Это относится даже к рабам нашей мрачной индустриальной цивилизации, бесчеловечная жестокость которой действительно вытолкнула на первый план экономические вопросы. Это несравненно более верно по отношению к крестьянам, охотникам, рыбакам, составляющим во все времена основную массу человечества. Даже те сухари, которые считают, что этика зависит от экономики, не могут не признать, что экономика зависит от жизни. А большая часть естественных сомнений и мечтаний связана с жизнью как таковой; не с тем, как прожить, а с тем, стоит ли жить.
Доказательства тому – в прямом смысле слова – убийственно просты. Представьте себе, что данный человек собирается не жить, а умирать. Стоит ли профессору политической экономии ломать себе голову над вычислением его будущего заработка? Стоит ли хлопотать о пенсии для мученика, вычислять семейный бюджет монаха? Что делать с тем, кто отправился умирать за родину, или с тем, кому нужен не любой, а свой, единственный на свете клочок земли? Все эти люди не подчиняются экономическим выкладкам. Чтобы понять их, надо понять и узнать, что же чувствует человек, когда через странные окна глаз он смотрит на странное видение, которое мы зовем миром.
Ни один разумный человек не хотел бы увеличивать количество длинных слов. Но мне все-таки придется сказать, что нам нужна новая наука, которая могла бы называться психологической историей. Я бы хотел найти в книгах не политические документы, а сведения о том, что значило то или иное слово и событие в сознании человека, по возможности – обыкновенного. Я уже говорил об этом в связи с тотемом. Мало назвать кота тотемом (хотя, кажется, котов так не называли), важно понять, кем он был для людей – кошкой Уиттингтона или черным котом ведьмы, жуткой Баст или Котом в сапогах.
Точно так же я хотел бы узнать, какие именно чувства объединяли в том или ином случае простых людей, здравомыслящих и эгоистичных, как все мы. Что чувствовали солдаты, когда увидели в небе сверкание странного тотема – золотого орла легионов?
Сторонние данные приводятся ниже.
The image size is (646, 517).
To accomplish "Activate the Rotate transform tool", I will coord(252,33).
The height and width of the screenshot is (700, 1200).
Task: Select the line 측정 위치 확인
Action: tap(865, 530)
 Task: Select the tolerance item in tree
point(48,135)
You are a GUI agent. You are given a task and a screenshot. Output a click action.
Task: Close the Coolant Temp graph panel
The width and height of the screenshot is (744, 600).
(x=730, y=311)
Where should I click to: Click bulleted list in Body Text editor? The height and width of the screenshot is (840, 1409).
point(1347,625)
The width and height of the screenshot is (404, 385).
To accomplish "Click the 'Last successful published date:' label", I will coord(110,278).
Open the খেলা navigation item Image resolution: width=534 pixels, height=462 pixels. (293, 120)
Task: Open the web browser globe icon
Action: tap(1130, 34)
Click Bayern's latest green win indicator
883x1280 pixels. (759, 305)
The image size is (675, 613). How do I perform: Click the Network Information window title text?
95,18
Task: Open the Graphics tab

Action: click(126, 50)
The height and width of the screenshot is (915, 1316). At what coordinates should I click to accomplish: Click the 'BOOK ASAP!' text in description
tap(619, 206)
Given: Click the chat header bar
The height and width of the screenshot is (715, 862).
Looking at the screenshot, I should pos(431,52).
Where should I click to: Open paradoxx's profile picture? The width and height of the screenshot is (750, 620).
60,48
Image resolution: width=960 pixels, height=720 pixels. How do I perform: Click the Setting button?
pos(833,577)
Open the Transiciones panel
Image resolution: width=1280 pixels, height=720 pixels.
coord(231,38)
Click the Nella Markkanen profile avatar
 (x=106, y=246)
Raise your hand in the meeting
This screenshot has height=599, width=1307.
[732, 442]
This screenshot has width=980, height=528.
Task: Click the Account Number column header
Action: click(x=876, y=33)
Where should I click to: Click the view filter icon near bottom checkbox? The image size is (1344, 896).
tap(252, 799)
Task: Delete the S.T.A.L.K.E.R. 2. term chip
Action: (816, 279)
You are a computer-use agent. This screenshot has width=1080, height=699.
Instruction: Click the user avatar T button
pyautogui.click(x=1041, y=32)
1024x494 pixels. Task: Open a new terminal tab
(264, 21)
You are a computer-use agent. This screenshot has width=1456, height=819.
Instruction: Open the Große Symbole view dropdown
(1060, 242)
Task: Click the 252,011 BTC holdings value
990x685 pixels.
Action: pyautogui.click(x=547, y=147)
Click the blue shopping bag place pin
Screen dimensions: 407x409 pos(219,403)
Что чувствовали вассалы, завидев львов и леопардов на щитах своих сеньоров? Пока историки не обращают внимания на эту субъективную или, проще говоря, внутреннюю сторону дела, история останется ограниченной, и только. искусство сможет хоть чем-то удовлетворить нас. Пока ученые на это не способны, выдумка будет правдивее факта. Роман – даже исторический – будет реальнее документа.
Такая внутренняя история особенно необходима, когда речь идет о психологии войн. Мы задыхаемся под тяжестью документов, но об этом не находим ни слова. В худшем случае мы читаем официальные воззвания, которые никак не могут быть правдой хотя бы потому, что они официальны. В лучшем – добираемся до тайной дипломатии, которая не выражает чувств народа хотя бы потому, что она тайная. На каких документах основаны, как правило, суждения об истинных причинах той или иной войны?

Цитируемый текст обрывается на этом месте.